Ils ont été validés avec des protocoles parfaitement
décrits.
Il ne faut pas dire que nous n'avons pas d'informations, ce n'est pas vrai.
M. Séralini
-
Je n'ai pas dit cela.
M. Rico
-
Nous avons ce type d'informations et
nous l'analysons en toute bonne foi.
Contrairement à ce que vous avez dit, Monsieur le Président, je
ne suis pas pour une libéralisation de tous les OGM, ce n'est pas ce que
j'ai voulu dire. Si vous avez compris mon intervention comme cela, c'est une
erreur.
Je dis simplement que nous avons des estimations de risques à faire et
que celles-ci dépendent d'un certain nombre de facteurs. Dans la
commission que je préside depuis huit ans et qui l'était avant
par Monsieur Truaud, également bon toxicologue, nous travaillons
depuis de nombreuses années.
Cette commission sera renouvelée. Elle comprendra 50 personnes dont
36 toxicologues de spécialités différentes. Il y aura
des toxicologues de l'environnement, des spécialistes de la
génotoxicité, de la cancérogenèse, etc. Aussi
lorsque nous donnons des avis, je pense que ce sont des avis.
M. le Président
-
Le glyphosate et le
glufosinate ont-ils été étudiés avec leurs produits
de dégradation par votre commission ?
M. Rico
-
Le glyphosate ne l'a pas
été pour l'instant, puisqu'il n'a pas été
enregistré pour être utilisé sur les plantes
transgéniques.
Le glufosinate vient d'être autorisé, contrairement à ce
que dit M. Séralini, il n'y a pas longtemps et nous l'avons
examiné. Le métabolisme du glufosinate a été
étudié au niveau des plantes.
Il y a un métabolite qui n'est pas particulier mais en plus grande
quantité d'acétylation qui est connu.
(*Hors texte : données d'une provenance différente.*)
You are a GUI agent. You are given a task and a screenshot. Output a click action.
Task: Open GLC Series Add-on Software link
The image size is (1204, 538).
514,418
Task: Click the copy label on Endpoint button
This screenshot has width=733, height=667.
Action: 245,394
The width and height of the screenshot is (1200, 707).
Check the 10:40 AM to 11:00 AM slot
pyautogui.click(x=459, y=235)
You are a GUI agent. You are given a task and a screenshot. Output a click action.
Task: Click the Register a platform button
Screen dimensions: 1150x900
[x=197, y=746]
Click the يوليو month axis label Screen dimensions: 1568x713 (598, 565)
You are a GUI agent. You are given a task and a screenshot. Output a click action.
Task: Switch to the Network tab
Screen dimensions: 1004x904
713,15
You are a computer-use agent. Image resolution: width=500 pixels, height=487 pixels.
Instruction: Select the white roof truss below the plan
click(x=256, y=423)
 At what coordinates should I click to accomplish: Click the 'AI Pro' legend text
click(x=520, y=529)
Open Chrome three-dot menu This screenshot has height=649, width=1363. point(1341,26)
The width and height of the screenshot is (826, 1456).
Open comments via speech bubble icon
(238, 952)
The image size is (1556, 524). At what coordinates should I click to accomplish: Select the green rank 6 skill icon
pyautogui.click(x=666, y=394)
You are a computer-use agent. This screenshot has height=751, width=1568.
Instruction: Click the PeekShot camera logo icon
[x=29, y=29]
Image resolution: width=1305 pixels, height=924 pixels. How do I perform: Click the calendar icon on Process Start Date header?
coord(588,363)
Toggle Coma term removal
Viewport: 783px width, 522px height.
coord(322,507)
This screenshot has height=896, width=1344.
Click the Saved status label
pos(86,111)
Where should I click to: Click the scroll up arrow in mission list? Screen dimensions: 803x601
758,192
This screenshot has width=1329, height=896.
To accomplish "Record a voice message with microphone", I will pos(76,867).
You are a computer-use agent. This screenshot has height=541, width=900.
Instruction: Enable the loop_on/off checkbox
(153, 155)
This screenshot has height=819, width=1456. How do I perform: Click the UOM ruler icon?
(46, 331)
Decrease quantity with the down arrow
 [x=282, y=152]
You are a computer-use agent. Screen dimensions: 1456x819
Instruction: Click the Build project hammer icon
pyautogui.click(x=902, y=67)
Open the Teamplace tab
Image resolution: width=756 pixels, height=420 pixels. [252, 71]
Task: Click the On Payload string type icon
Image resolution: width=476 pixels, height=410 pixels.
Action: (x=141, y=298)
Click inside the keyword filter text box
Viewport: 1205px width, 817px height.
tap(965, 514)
Ce métabolite a
été testé au plan toxicologique, c'est-à-dire en
toxicité et nous avons tous ces types d'informations.
Le glufosinate est utilisé dans des conditions bien précises avec
des quantités bien données pour traiter le maïs
transgénique. C'est une décision que nous avons prise très
récemment.
M. le Président
-
Vous avez
indiqué que les aliments qui viennent de l'étranger n'ont pas pu
avoir été étudiés.
Les aliments qui proviennent de plantes transgéniques sont soumis
à autorisation et nous savons éventuellement quel a
été le transgène. Les avez-vous
étudiés ?
M. Rico
-
Non, nous ne nous occupons pas de
transgènes.
M. le Président
-
Avez-vous
étudié l'effet du toxique qui correspond à ce
transgène ? Lorsque vous avez un gène de résistance
à un herbicide, étudiez-vous celui-ci ?
M. Rico
-
Oui, lorsque le gène de
résistance a pour objectif de transformer le métabolisme de la
plante, pour en fait transformer le produit.
Nous avons déjà fait les évaluations de toxicologie pour
le glyphosate. Il y a longtemps qu'il est enregistré aux Etats-Unis. En
France il a été étudié au niveau de l'OMS, etc.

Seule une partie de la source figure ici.